* Exercise: Each line of the records containing "entry" is to be copied out and returned.

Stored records
════

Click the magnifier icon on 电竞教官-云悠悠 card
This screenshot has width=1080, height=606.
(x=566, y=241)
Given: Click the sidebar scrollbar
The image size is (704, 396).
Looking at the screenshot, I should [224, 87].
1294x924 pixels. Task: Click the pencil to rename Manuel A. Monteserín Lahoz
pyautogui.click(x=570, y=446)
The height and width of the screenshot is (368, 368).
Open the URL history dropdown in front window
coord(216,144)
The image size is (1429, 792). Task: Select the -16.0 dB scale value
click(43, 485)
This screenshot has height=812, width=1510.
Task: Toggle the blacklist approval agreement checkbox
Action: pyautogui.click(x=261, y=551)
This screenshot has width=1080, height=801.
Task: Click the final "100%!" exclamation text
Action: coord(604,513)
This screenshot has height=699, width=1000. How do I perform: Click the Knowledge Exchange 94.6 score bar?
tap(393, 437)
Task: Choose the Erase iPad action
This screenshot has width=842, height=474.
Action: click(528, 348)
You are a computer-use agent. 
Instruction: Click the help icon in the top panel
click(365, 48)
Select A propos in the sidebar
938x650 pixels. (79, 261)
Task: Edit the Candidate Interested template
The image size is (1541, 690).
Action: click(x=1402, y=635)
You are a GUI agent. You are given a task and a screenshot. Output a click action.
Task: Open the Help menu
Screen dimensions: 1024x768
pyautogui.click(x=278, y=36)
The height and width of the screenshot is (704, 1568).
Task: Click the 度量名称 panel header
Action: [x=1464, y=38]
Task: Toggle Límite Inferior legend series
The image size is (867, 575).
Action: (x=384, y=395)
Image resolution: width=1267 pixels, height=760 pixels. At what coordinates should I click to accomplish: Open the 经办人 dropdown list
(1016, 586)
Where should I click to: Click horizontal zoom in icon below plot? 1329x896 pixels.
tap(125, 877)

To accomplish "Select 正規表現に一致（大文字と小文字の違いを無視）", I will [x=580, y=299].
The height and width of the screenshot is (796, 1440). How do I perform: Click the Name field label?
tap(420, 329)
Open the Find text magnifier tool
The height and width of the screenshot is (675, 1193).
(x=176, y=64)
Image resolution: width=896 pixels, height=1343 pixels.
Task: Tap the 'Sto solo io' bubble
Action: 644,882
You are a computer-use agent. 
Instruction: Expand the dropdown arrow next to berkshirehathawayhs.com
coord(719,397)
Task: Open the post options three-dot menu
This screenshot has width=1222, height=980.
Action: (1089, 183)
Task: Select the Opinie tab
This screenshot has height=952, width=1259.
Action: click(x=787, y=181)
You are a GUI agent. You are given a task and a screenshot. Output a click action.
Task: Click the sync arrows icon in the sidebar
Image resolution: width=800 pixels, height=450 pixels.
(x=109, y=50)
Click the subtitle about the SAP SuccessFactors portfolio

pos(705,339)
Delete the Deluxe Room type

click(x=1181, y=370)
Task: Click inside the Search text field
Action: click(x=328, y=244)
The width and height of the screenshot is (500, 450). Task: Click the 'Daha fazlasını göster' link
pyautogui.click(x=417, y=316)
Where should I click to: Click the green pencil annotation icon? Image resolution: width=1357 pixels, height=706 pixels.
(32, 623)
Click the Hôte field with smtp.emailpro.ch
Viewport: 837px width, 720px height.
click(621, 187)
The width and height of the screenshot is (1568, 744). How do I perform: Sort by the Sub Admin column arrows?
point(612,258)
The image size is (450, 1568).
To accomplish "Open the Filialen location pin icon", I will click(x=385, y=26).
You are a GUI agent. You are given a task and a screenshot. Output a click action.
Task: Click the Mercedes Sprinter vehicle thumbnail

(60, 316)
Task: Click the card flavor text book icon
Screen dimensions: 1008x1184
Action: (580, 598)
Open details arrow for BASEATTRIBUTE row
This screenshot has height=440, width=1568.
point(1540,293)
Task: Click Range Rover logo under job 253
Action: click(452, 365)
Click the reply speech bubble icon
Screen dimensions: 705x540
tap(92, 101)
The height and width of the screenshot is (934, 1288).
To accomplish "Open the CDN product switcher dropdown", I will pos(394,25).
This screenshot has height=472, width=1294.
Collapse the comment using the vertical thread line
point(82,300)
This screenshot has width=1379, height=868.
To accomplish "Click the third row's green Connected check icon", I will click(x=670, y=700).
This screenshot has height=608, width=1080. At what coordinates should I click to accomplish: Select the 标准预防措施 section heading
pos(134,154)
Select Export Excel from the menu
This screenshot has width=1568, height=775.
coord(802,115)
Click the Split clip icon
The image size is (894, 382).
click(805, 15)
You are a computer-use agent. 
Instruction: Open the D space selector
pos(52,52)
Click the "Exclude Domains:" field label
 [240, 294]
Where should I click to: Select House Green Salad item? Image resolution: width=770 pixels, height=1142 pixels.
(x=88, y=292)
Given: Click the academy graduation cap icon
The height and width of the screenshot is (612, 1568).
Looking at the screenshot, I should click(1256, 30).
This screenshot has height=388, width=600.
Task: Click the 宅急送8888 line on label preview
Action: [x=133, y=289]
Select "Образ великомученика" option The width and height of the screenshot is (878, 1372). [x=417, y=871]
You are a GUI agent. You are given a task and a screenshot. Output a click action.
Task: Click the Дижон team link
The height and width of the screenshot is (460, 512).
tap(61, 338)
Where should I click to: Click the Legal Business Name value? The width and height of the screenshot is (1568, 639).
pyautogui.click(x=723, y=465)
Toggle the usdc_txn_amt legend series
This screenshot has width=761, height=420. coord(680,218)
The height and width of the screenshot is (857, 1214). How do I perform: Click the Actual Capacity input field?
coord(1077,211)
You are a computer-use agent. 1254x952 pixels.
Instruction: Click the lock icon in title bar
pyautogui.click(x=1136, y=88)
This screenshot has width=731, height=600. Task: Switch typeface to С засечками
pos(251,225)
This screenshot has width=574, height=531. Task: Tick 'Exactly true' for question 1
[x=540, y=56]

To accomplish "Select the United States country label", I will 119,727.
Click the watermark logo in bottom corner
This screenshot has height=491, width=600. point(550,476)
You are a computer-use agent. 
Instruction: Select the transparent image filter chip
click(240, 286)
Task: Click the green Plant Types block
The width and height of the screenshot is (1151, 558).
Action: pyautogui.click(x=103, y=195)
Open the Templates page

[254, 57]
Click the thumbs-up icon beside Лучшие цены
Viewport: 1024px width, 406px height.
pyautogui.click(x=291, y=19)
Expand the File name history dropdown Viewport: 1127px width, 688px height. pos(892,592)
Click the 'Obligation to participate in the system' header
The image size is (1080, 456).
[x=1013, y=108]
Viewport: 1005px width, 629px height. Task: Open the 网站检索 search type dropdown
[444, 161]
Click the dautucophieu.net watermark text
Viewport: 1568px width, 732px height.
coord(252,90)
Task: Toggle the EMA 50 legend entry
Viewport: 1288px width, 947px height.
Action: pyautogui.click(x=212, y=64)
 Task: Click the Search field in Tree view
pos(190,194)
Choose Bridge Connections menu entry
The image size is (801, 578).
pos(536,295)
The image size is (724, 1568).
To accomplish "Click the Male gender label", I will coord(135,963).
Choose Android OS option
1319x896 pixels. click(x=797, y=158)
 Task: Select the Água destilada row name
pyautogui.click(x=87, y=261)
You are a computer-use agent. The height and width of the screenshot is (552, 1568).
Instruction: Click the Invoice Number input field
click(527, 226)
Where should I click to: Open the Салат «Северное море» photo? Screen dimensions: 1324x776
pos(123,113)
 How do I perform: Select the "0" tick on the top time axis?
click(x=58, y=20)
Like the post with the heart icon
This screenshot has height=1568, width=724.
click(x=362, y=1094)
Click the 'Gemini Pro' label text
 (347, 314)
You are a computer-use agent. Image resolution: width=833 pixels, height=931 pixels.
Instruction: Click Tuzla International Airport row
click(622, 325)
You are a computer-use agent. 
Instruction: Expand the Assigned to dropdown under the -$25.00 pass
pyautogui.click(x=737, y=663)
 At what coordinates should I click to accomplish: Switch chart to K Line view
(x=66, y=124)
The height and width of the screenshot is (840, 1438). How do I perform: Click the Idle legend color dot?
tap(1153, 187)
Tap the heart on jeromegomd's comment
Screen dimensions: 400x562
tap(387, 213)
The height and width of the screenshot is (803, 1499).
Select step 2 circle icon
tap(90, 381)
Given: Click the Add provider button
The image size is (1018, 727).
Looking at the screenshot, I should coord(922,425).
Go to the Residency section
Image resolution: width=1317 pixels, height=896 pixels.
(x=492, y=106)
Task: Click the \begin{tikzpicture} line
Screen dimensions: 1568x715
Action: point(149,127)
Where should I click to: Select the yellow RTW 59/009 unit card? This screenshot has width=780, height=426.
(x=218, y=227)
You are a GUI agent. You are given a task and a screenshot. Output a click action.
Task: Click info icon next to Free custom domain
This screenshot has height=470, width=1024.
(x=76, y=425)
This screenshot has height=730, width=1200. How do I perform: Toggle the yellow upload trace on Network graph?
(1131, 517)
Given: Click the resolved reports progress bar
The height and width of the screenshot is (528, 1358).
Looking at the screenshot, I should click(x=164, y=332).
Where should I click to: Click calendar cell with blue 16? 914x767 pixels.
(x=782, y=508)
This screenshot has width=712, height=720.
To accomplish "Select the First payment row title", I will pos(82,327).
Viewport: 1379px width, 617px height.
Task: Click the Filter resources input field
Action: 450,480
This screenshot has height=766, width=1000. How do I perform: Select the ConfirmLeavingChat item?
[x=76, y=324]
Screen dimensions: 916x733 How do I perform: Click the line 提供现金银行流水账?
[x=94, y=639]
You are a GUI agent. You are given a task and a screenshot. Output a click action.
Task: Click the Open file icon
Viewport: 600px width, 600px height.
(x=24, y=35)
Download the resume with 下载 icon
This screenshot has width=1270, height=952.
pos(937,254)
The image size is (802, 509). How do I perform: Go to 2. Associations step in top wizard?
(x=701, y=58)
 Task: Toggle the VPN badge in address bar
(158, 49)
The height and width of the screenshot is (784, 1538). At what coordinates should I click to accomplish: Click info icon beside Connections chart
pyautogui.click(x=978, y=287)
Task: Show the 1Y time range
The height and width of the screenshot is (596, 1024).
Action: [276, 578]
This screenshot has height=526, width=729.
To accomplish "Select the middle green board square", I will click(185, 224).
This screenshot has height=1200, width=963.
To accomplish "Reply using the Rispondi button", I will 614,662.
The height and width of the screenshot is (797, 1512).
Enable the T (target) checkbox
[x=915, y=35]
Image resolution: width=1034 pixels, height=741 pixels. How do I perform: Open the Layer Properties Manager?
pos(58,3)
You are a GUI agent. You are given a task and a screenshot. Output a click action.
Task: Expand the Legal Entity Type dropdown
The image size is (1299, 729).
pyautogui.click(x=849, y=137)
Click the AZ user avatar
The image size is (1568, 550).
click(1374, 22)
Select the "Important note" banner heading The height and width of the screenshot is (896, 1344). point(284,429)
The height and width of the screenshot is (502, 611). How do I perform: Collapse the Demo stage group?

════

* Exercise output:
Task: Toggle the EMA 50 legend entry
Choose Bridge Connections menu entry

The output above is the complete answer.